WHAT IS REQUIRED:
Output the records again verbatim.

TASK INPUTS:

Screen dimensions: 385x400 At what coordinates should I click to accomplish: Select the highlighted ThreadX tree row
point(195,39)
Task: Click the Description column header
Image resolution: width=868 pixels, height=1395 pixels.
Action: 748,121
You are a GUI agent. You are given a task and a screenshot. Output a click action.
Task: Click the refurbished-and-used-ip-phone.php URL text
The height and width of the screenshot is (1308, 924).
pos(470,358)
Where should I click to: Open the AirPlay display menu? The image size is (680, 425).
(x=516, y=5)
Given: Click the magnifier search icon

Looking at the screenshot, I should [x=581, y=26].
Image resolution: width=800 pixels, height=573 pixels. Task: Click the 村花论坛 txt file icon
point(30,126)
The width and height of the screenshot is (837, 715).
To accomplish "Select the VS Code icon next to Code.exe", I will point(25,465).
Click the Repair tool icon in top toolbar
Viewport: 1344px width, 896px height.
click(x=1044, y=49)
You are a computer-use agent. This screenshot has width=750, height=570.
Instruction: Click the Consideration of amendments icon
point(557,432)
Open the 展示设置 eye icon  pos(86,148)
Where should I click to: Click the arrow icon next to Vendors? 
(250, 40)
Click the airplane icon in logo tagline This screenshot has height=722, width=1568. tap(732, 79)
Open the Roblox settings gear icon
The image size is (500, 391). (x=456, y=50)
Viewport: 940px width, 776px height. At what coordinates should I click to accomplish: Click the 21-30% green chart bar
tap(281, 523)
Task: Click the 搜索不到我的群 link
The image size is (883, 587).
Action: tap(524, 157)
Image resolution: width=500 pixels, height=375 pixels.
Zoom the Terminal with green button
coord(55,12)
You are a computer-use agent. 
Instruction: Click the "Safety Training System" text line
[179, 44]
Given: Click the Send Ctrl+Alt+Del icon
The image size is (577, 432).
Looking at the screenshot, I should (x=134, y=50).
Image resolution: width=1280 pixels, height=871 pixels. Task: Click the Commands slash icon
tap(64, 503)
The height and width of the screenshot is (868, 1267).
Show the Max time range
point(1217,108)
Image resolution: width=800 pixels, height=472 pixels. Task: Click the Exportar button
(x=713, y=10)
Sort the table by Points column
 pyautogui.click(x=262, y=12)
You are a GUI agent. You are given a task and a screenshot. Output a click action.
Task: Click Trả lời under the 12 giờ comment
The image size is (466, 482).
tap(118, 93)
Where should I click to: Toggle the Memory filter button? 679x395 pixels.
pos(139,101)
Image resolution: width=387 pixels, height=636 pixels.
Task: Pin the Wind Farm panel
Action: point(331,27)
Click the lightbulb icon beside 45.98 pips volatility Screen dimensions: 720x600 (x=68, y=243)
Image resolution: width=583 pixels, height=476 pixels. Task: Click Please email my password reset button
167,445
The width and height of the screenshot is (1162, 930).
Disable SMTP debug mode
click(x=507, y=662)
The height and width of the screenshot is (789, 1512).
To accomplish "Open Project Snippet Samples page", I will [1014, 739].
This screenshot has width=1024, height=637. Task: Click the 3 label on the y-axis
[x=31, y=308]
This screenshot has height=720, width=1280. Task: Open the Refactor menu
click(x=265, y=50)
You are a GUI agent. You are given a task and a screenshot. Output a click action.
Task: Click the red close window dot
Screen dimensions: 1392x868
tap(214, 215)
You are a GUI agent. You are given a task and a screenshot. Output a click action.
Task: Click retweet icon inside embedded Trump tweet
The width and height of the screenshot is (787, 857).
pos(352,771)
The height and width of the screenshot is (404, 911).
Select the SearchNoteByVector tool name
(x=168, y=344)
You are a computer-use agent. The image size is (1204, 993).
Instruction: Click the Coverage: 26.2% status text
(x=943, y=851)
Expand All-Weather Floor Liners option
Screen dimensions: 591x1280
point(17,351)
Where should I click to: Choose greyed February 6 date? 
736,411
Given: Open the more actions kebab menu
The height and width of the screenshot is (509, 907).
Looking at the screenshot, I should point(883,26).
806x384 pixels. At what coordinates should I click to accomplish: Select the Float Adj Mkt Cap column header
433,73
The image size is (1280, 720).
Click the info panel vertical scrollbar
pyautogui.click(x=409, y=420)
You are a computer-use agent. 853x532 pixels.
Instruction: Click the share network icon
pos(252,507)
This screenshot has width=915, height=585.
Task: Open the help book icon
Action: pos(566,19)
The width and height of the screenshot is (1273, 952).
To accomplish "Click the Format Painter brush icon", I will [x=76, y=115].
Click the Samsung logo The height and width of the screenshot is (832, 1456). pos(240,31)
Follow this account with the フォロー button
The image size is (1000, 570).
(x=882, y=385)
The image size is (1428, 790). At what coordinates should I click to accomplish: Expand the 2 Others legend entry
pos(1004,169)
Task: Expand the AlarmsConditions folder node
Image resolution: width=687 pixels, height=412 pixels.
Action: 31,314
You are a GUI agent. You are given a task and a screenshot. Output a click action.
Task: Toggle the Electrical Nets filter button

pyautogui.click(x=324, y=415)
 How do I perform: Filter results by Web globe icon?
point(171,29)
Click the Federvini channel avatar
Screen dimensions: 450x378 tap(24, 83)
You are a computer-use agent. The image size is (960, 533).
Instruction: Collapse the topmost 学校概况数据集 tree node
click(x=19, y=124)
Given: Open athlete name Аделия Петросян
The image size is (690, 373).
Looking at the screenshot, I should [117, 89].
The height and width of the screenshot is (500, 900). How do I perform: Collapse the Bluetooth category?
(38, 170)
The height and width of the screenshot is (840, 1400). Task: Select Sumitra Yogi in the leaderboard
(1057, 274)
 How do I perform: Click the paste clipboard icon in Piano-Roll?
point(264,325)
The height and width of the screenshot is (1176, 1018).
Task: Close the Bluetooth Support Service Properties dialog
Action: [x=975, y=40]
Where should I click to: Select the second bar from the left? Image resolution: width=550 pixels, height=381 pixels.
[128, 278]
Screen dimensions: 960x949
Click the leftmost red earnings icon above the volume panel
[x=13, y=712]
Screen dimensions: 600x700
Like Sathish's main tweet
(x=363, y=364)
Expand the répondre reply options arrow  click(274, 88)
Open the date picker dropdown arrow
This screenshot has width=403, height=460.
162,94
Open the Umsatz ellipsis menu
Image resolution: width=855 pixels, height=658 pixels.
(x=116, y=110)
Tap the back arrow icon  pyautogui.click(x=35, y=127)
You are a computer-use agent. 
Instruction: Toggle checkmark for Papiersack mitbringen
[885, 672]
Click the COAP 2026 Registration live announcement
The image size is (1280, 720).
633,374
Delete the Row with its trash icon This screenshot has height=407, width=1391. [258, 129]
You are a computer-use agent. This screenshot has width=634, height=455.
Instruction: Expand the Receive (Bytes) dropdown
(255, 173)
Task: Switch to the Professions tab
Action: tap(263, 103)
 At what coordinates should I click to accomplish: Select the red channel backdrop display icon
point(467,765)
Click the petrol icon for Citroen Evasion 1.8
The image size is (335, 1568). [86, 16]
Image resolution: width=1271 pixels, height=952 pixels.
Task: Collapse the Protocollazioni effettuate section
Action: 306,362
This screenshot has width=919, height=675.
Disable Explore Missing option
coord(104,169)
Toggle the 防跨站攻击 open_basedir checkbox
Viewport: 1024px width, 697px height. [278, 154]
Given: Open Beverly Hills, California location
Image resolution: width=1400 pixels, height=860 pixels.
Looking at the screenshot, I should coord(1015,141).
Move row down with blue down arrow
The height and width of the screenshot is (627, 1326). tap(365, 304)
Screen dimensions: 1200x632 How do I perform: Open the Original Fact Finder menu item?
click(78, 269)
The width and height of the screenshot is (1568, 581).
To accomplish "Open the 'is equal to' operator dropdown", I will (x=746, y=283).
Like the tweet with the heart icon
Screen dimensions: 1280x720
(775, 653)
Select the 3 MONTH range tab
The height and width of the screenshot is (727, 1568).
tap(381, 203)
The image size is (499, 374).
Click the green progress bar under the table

RESULT:
Screen dimensions: 385x400 At what coordinates should I click to accomplish: Select the highlighted ThreadX tree row
point(195,39)
Task: Click the Description column header
Image resolution: width=868 pixels, height=1395 pixels.
Action: 748,121
You are a GUI agent. You are given a task and a screenshot. Output a click action.
Task: Click the refurbished-and-used-ip-phone.php URL text
The height and width of the screenshot is (1308, 924).
pos(470,358)
Where should I click to: Open the AirPlay display menu? The image size is (680, 425).
(x=516, y=5)
Given: Click the magnifier search icon

Looking at the screenshot, I should [x=581, y=26].
Image resolution: width=800 pixels, height=573 pixels. Task: Click the 村花论坛 txt file icon
point(30,126)
The width and height of the screenshot is (837, 715).
To accomplish "Select the VS Code icon next to Code.exe", I will point(25,465).
Click the Repair tool icon in top toolbar
Viewport: 1344px width, 896px height.
click(x=1044, y=49)
You are a computer-use agent. This screenshot has width=750, height=570.
Instruction: Click the Consideration of amendments icon
point(557,432)
Open the 展示设置 eye icon  pos(86,148)
Where should I click to: Click the arrow icon next to Vendors? 
(250, 40)
Click the airplane icon in logo tagline This screenshot has height=722, width=1568. tap(732, 79)
Open the Roblox settings gear icon
The image size is (500, 391). (x=456, y=50)
Viewport: 940px width, 776px height. At what coordinates should I click to accomplish: Click the 21-30% green chart bar
tap(281, 523)
Task: Click the 搜索不到我的群 link
The image size is (883, 587).
Action: tap(524, 157)
Image resolution: width=500 pixels, height=375 pixels.
Zoom the Terminal with green button
coord(55,12)
You are a computer-use agent. 
Instruction: Click the "Safety Training System" text line
[179, 44]
Given: Click the Send Ctrl+Alt+Del icon
The image size is (577, 432).
Looking at the screenshot, I should (x=134, y=50).
Image resolution: width=1280 pixels, height=871 pixels. Task: Click the Commands slash icon
tap(64, 503)
The height and width of the screenshot is (868, 1267).
Show the Max time range
point(1217,108)
Image resolution: width=800 pixels, height=472 pixels. Task: Click the Exportar button
(x=713, y=10)
Sort the table by Points column
 pyautogui.click(x=262, y=12)
You are a GUI agent. You are given a task and a screenshot. Output a click action.
Task: Click Trả lời under the 12 giờ comment
The image size is (466, 482).
tap(118, 93)
Where should I click to: Toggle the Memory filter button? 679x395 pixels.
pos(139,101)
Image resolution: width=387 pixels, height=636 pixels.
Task: Pin the Wind Farm panel
Action: point(331,27)
Click the lightbulb icon beside 45.98 pips volatility Screen dimensions: 720x600 (x=68, y=243)
Image resolution: width=583 pixels, height=476 pixels. Task: Click Please email my password reset button
167,445
The width and height of the screenshot is (1162, 930).
Disable SMTP debug mode
click(x=507, y=662)
The height and width of the screenshot is (789, 1512).
To accomplish "Open Project Snippet Samples page", I will [1014, 739].
This screenshot has width=1024, height=637. Task: Click the 3 label on the y-axis
[x=31, y=308]
This screenshot has height=720, width=1280. Task: Open the Refactor menu
click(x=265, y=50)
You are a GUI agent. You are given a task and a screenshot. Output a click action.
Task: Click the red close window dot
Screen dimensions: 1392x868
tap(214, 215)
You are a GUI agent. You are given a task and a screenshot. Output a click action.
Task: Click retweet icon inside embedded Trump tweet
The width and height of the screenshot is (787, 857).
pos(352,771)
The height and width of the screenshot is (404, 911).
Select the SearchNoteByVector tool name
(x=168, y=344)
You are a computer-use agent. The image size is (1204, 993).
Instruction: Click the Coverage: 26.2% status text
(x=943, y=851)
Expand All-Weather Floor Liners option
Screen dimensions: 591x1280
point(17,351)
Where should I click to: Choose greyed February 6 date? 
736,411
Given: Open the more actions kebab menu
The height and width of the screenshot is (509, 907).
Looking at the screenshot, I should point(883,26).
806x384 pixels. At what coordinates should I click to accomplish: Select the Float Adj Mkt Cap column header
433,73
The image size is (1280, 720).
Click the info panel vertical scrollbar
pyautogui.click(x=409, y=420)
You are a computer-use agent. 853x532 pixels.
Instruction: Click the share network icon
pos(252,507)
This screenshot has width=915, height=585.
Task: Open the help book icon
Action: pos(566,19)
The width and height of the screenshot is (1273, 952).
To accomplish "Click the Format Painter brush icon", I will [x=76, y=115].
Click the Samsung logo The height and width of the screenshot is (832, 1456). pos(240,31)
Follow this account with the フォロー button
The image size is (1000, 570).
(x=882, y=385)
The image size is (1428, 790). At what coordinates should I click to accomplish: Expand the 2 Others legend entry
pos(1004,169)
Task: Expand the AlarmsConditions folder node
Image resolution: width=687 pixels, height=412 pixels.
Action: 31,314
You are a GUI agent. You are given a task and a screenshot. Output a click action.
Task: Toggle the Electrical Nets filter button

pyautogui.click(x=324, y=415)
 How do I perform: Filter results by Web globe icon?
point(171,29)
Click the Federvini channel avatar
Screen dimensions: 450x378 tap(24, 83)
You are a computer-use agent. The image size is (960, 533).
Instruction: Collapse the topmost 学校概况数据集 tree node
click(x=19, y=124)
Given: Open athlete name Аделия Петросян
The image size is (690, 373).
Looking at the screenshot, I should [117, 89].
The height and width of the screenshot is (500, 900). How do I perform: Collapse the Bluetooth category?
(38, 170)
The height and width of the screenshot is (840, 1400). Task: Select Sumitra Yogi in the leaderboard
(1057, 274)
 How do I perform: Click the paste clipboard icon in Piano-Roll?
point(264,325)
The height and width of the screenshot is (1176, 1018).
Task: Close the Bluetooth Support Service Properties dialog
Action: [x=975, y=40]
Where should I click to: Select the second bar from the left? Image resolution: width=550 pixels, height=381 pixels.
[128, 278]
Screen dimensions: 960x949
Click the leftmost red earnings icon above the volume panel
[x=13, y=712]
Screen dimensions: 600x700
Like Sathish's main tweet
(x=363, y=364)
Expand the répondre reply options arrow  click(274, 88)
Open the date picker dropdown arrow
This screenshot has width=403, height=460.
162,94
Open the Umsatz ellipsis menu
Image resolution: width=855 pixels, height=658 pixels.
(x=116, y=110)
Tap the back arrow icon  pyautogui.click(x=35, y=127)
You are a computer-use agent. 
Instruction: Toggle checkmark for Papiersack mitbringen
[885, 672]
Click the COAP 2026 Registration live announcement
The image size is (1280, 720).
633,374
Delete the Row with its trash icon This screenshot has height=407, width=1391. [258, 129]
You are a computer-use agent. This screenshot has width=634, height=455.
Instruction: Expand the Receive (Bytes) dropdown
(255, 173)
Task: Switch to the Professions tab
Action: tap(263, 103)
 At what coordinates should I click to accomplish: Select the red channel backdrop display icon
point(467,765)
Click the petrol icon for Citroen Evasion 1.8
The image size is (335, 1568). [86, 16]
Image resolution: width=1271 pixels, height=952 pixels.
Task: Collapse the Protocollazioni effettuate section
Action: 306,362
This screenshot has width=919, height=675.
Disable Explore Missing option
coord(104,169)
Toggle the 防跨站攻击 open_basedir checkbox
Viewport: 1024px width, 697px height. [278, 154]
Given: Open Beverly Hills, California location
Image resolution: width=1400 pixels, height=860 pixels.
Looking at the screenshot, I should coord(1015,141).
Move row down with blue down arrow
The height and width of the screenshot is (627, 1326). tap(365, 304)
Screen dimensions: 1200x632 How do I perform: Open the Original Fact Finder menu item?
click(78, 269)
The width and height of the screenshot is (1568, 581).
To accomplish "Open the 'is equal to' operator dropdown", I will (x=746, y=283).
Like the tweet with the heart icon
Screen dimensions: 1280x720
(775, 653)
Select the 3 MONTH range tab
The height and width of the screenshot is (727, 1568).
tap(381, 203)
The image size is (499, 374).
Click the green progress bar under the table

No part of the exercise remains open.